The six Leones find Pancho Villa in full Robin Hood mode. Reincarnated rather credibly by a grinning and slightly potbellied Domingo Soler, Villa is passing out corn to hungry peasants from a train car he and his troops have commandeered. He signs up the six men on the stop and challenges them to prove they’re “real lions” whose bite matches their roar. This railroad episode is one of many beautiful mise en scenes that de Fuentes stages here. The scene is like a classic photo from the Mexican Revolution—the smoking train; the huge-hatted, piratical soldiers; the female camp followers—come to life. (De Fuente doesn’t pay the Adelitas their full due. Here they mostly pat tortillas, but in reality they fought alongside the men.)

From this early point in the film de Fuentes essentially treats us to non-stop action. But it’s not just a popcorn film. As the Lions drop one-by-one in combat, de Fuentes is making points about the horrors and futility of war that resonate not only with the Mexican Revolution, but with the World War that was already brewing when this film was release in 1935.

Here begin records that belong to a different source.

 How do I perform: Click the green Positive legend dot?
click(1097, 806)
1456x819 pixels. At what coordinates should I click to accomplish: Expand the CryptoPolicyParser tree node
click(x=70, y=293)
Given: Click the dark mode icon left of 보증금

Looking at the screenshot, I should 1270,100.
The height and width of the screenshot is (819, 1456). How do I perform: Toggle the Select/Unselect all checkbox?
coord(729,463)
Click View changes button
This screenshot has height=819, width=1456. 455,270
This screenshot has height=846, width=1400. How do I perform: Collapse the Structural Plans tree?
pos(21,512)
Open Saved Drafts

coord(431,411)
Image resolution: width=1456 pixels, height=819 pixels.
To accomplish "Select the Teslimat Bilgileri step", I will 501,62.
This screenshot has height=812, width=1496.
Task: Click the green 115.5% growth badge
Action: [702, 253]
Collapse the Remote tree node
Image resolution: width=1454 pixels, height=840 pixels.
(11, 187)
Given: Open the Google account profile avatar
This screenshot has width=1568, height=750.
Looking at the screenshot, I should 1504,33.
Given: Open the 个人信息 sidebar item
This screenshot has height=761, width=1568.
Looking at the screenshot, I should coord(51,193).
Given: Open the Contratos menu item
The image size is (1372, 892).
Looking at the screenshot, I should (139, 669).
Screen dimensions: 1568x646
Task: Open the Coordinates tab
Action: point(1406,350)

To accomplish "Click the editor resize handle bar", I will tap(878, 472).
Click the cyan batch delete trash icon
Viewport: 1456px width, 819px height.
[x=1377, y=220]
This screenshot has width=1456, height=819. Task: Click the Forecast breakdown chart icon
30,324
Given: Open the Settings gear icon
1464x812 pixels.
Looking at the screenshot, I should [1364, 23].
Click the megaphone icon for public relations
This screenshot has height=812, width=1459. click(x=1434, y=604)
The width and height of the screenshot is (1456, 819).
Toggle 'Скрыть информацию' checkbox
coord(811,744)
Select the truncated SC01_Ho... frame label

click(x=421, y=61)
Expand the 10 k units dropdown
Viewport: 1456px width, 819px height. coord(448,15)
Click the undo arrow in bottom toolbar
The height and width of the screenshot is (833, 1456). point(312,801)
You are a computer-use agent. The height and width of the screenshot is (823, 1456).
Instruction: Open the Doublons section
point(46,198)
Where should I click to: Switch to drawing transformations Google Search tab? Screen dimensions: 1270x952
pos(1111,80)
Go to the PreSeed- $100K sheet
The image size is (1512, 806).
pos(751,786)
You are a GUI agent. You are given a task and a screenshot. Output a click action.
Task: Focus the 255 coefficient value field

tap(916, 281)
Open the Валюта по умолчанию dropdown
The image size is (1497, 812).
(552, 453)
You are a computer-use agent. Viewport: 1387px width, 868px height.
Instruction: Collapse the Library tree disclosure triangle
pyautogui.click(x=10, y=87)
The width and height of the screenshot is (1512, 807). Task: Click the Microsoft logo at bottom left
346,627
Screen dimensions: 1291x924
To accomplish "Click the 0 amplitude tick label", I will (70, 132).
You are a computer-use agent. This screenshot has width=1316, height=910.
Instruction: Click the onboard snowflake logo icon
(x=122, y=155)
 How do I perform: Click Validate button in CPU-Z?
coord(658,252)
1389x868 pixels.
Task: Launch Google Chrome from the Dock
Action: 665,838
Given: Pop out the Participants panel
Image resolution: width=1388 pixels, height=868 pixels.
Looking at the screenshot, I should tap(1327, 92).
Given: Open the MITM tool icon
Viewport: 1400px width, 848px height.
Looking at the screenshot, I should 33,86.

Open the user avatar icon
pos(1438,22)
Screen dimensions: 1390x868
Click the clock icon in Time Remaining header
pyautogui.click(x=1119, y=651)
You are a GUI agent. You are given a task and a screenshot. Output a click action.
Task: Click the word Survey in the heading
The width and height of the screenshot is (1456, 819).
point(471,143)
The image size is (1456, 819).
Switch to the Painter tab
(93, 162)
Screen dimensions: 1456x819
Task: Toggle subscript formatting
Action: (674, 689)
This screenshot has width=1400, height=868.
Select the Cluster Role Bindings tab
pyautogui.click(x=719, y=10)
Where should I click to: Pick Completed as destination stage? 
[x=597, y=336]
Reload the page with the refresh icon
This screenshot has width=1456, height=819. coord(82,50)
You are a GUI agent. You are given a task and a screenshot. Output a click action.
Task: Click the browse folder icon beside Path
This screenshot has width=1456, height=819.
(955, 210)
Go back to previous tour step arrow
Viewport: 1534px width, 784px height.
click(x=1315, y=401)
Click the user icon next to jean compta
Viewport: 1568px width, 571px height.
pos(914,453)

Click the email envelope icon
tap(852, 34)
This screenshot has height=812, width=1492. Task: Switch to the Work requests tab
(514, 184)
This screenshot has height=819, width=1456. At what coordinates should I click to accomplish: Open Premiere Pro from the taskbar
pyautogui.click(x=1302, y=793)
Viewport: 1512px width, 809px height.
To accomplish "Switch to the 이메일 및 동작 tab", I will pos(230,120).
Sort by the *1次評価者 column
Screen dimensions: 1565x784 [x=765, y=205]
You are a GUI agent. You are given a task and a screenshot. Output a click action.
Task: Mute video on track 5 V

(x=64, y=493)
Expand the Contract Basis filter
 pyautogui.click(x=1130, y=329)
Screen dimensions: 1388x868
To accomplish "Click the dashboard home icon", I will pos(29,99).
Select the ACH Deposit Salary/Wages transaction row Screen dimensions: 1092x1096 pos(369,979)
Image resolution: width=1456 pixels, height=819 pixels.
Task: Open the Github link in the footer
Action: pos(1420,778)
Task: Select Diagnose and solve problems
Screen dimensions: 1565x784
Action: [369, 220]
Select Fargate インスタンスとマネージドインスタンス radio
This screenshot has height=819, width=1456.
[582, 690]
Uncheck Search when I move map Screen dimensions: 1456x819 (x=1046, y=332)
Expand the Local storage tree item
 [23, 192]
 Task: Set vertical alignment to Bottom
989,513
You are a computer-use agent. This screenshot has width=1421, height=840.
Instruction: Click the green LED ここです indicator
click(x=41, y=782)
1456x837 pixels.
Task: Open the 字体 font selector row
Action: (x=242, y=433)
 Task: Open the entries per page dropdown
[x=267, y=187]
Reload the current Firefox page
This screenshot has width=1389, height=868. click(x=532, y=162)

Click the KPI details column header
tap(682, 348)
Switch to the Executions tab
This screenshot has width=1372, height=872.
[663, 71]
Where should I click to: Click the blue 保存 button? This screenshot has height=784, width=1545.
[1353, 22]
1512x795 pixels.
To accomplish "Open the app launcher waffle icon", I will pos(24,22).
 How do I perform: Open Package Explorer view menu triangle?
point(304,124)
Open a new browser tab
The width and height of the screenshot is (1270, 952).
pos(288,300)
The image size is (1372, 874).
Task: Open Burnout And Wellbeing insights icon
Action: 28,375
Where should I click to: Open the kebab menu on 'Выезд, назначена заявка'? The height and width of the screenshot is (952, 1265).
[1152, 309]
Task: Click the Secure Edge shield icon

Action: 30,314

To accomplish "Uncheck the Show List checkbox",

By the film’s end de Fuentes has made a bold attack on two Mexican icons, el macho in general, and also the macho in charge—Pancho Villa. The León that the audience sympathizes with most dies, not bravely on the battlefield, but in the cantina, as the result of a stupidly macho drinking game. (The splendid cantina scene includes a cameo by famed Mexican composer Silvestre Revueltas, who wrote the film’s jaunty, brassy score. When the borrachos pull out their guns, Revueltas, playing the honky tonk piano, flips up the ‘don’t shoot me I’m the piano player’ sign.)

The film’s surprising ending no longer shows Villa as Robin Hood, and the lone surviving León walks away bitterly into the night, apparently disillusioned with the Revolution.

This was the most expensive Mexican film made up to that time, and it bombed spectacularly at the box office, playing in Mexico City for only one week. Apparently the public wasn’t ready for an ambiguous portrait of a revolutionary hero.